Come Heaven And Hell, and I remember the hype. At 17, I was a friggin’ metal expert and had followed the reports leading up to it. And there it was, a stack of them at Vancouver’s A&B Sound, for a long time all of British Columbia’s favourite place to buy music – literally, without exaggeration, for years, A&B had the cheapest record prices in the world. Can’t remember why I was there, but I plucked one off the stack and flipped it over and there was that oddly aristocratic shot of the band. I liked it, and once home in Trail, loved the album along with a growing Sabbath legion at our high school. We were rooting for Sabbath at this point, even though it was almost dizzyingly disorienting that they had hired Dio. I don’t remember anybody thinking this was sacrilege though. We all loved Ronnie and were rewarded in that love by Black Rainbow turning in a glossy, professional, heavy record.
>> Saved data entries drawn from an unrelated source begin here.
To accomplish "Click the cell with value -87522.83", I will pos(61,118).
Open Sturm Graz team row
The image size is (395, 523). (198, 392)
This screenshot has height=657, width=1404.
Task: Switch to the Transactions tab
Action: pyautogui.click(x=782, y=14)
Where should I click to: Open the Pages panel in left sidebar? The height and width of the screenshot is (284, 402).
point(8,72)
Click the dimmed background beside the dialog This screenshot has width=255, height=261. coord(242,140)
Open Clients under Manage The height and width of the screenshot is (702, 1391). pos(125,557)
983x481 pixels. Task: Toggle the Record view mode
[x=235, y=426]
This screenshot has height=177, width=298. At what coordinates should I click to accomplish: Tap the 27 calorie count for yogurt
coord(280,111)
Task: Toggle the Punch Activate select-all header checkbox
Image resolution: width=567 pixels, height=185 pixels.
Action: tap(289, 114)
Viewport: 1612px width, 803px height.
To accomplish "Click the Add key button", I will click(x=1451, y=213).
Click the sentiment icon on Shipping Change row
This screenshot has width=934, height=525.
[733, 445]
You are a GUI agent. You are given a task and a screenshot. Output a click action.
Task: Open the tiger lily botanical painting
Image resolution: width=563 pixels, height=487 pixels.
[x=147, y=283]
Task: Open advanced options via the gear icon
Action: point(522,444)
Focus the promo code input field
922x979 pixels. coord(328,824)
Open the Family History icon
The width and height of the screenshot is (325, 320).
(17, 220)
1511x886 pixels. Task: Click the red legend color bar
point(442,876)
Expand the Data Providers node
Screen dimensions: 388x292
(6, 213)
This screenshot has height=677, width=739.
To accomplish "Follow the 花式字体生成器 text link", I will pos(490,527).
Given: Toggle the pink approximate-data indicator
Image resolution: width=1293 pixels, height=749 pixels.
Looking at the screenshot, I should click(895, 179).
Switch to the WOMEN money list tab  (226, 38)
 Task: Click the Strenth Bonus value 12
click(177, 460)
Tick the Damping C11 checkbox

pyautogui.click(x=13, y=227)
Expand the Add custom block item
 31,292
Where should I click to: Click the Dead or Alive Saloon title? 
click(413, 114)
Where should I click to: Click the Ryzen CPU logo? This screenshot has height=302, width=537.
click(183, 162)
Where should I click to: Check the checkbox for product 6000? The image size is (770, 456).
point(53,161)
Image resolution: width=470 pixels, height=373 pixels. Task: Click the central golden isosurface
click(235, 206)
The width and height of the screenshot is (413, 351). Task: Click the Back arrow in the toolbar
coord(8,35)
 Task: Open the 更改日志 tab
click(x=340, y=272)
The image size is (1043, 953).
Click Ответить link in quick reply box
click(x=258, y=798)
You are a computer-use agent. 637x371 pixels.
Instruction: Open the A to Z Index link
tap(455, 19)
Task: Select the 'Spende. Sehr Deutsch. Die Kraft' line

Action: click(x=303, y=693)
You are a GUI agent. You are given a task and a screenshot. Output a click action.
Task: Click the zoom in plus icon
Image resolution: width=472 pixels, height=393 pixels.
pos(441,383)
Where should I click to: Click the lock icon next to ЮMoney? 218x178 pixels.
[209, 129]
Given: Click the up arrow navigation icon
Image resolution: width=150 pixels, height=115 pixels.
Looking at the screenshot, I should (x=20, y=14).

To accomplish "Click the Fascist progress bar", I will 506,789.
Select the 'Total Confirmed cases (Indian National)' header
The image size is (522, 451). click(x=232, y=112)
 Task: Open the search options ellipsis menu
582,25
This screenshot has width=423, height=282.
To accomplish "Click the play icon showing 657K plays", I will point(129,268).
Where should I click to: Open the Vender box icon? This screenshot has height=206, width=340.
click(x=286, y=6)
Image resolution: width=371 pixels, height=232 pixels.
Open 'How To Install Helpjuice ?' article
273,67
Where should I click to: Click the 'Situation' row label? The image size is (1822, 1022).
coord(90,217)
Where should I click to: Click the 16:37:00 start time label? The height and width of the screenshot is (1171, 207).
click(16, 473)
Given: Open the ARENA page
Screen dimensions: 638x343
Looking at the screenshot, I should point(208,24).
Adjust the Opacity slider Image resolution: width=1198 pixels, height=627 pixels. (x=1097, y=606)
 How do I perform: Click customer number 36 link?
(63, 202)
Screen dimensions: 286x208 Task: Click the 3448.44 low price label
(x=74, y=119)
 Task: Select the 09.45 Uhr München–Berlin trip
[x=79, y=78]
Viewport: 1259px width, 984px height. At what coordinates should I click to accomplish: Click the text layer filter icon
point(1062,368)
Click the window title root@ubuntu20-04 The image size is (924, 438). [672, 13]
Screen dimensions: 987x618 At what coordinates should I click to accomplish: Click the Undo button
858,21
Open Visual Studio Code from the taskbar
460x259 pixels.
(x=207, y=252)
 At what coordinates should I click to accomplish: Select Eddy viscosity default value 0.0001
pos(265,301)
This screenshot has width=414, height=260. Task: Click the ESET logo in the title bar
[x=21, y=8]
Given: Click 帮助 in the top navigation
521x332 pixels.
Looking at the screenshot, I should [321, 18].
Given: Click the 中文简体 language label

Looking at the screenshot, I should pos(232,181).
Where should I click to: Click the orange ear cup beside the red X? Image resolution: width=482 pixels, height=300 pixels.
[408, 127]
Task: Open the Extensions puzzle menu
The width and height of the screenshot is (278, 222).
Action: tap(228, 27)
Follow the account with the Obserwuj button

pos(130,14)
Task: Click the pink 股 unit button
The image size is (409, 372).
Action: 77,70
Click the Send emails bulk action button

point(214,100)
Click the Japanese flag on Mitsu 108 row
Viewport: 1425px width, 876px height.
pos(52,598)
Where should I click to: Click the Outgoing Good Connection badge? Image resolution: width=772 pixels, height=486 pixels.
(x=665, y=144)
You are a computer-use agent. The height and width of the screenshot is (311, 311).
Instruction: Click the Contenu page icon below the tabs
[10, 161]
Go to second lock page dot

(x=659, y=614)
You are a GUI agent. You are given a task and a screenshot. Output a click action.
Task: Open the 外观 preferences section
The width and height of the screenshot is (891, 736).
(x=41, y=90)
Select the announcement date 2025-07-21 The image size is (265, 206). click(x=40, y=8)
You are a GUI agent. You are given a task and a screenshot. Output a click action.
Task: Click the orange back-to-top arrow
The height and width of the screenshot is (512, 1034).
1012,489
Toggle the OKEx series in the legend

Years later, I actually prefer its denigrated predecessor Never Say Die. Heaven And Hell sounded manufactured, machine tooled to precision. Never Say Die sounded like a tiny figure skater giving birth to an anvil. Whether it was the end of the Ozzy years or my loss of innocence as an already world-weary encyclopedia of metal, or indeed, metal’s loss of innocence given the commercial prospects afforded the New Wave Of British Heavy Metal, I’d never feel that rush again when buying Black Sabbath albums.
But, as you can see, Sabbath had been getting absorbed into my circuitry for a long time, and now I finally get to put together a book on them. And in the spirit of an appreciation, what I’ve done is focus primarily on the music, as I’ve done with previous books, going record by record, song by song, touring touched upon as well. I suppose the main reason I do these books at all is to get a bunch of the known facts down in one place, along with my opinions (because I really, really want to convince you to buy Black Sabbath albums), so I can purge it from my trivia-cluttered head.
And in terms of my trademark if you will, the format you see here is one I’ve used in all my “biographies” thus far, and I see no reason to change it. I’ve always felt that what we can all experience together, and have experienced together, is the actual albums, less so the shows, even less so the makers of the music and their private lives. Additionally, I’ve always felt that a judicious analysis of the albums at hand, if done right, makes you want to revisit those records, hopefully with renewed appreciation given the things learned about them. You’ve spent this money, those records are sitting there. Why not get more use out of them, enjoy them more, mathematically and quantifiably, make yourself happier?
And what would make me happy right now is firing off a couple of lists… no reason, other than I love lists, and, like I said, I want to turn you onto all things Sabbatherian. We’ll keep this simple and traditional; first, my 25 favourite Black Sabbath songs of all time, Ready, set… Killing Yourself To Live, A National Acrobat, The Writ, After Forever, Spiral Architect, Swinging The Chain, Megalomania, Hole In The Sky, Sabbra Cadabra, Symptom Of The Universe, Lord Of This World, Die Young, Shock Waves, Trashed, Hot Line, Hard Life To Love, Back Street Kids, The Thrill Of It All, Born To Lose, Dirty Women, Country Girl, Into The Void, Danger Zone, Gypsy and Neon Knights.
And next, the Sabbath stones ranked best to not so hot: Sabotage, Sabbath Bloody Sabbath, Master Of Reality, Technical Ecstasy, Never Say Die, Heaven And Hell, Born Again, Mob Rules, Vol 4, Paranoid, The Eternal Idol, Dehumanizer, Black Sabbath, Seventh Star, Cross Purposes, Forbidden and in the pooch spot, Headless Cross.